Nous remercions vivement le Docteur Pierre SIMON (Medical Doctor, Nephrologist, Lawyer, Past-president of French Society for Telemedicine) , auteur d’un ouvrage sur la Télémédecine, pour partager son expertise professionnelle pour nos fidèles lecteurs de ManagerSante.com
Biographie du Docteur Pierre SIMON :
Son parcours : Président de la Société Française de Télémédecine (SFT-ANTEL) de janvier 2010 à novembre 2015, il a été de 2007 à 2009 Conseiller Général des Etablissements de Santé au Ministère de la santé et co-auteur du rapport sur « La place de la télémédecine dans l’organisation des soins » (novembre 2008). Il a été Praticien hospitalier néphrologue de 1974 à 2007, chef de service de néphrologie-dialyse (1974/2007), président de Commission médicale d’établissement (2001/2007) et président de conférence régionale des présidents de CME (2004/2007).
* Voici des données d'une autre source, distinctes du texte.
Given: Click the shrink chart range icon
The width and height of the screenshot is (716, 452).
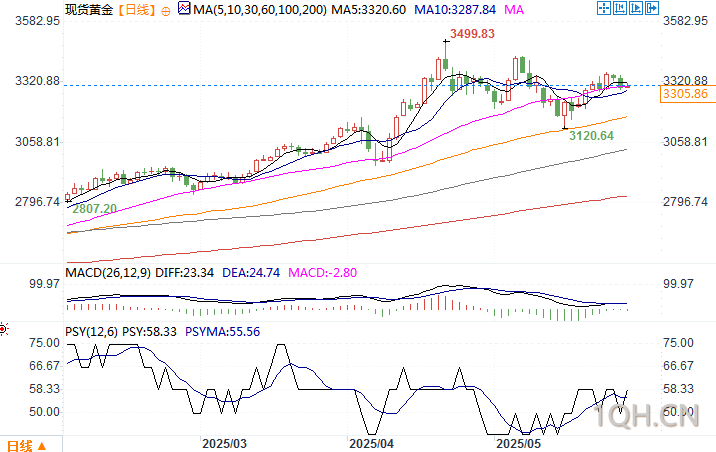Looking at the screenshot, I should (x=620, y=8).
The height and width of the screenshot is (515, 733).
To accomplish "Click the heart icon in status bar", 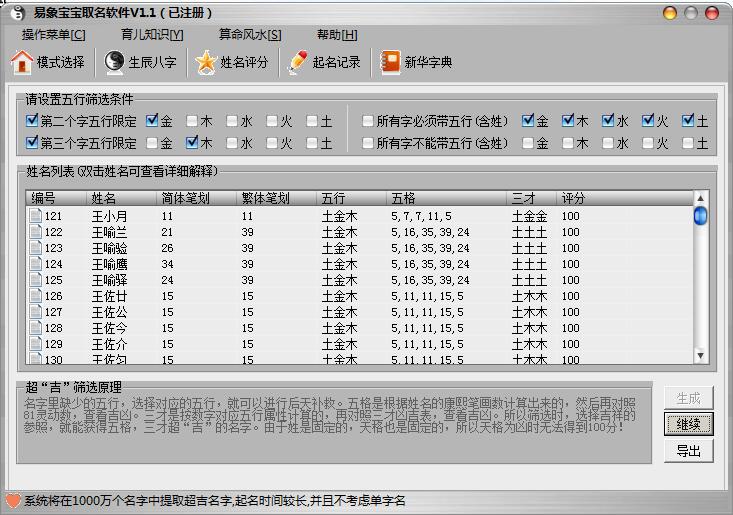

Depuis 2015, consultant dans le champ de la télémédecine (blog créé en 2016 : telemedaction.org).
Sa formation : outre sa formation médicale (doctorat de médecine en 1970) et spécialisée (DES de néphrologie et d’Anesthésie-réanimation en 1975), il est également juriste de la santé (DU de responsabilité médicale en 1998, DESS de Droit médical en 2002).
Missions :accompagnement de plusieurs projets de télémédecine en France (Outre-mer) et à l’étranger (Colombie, Côte d’Ivoire).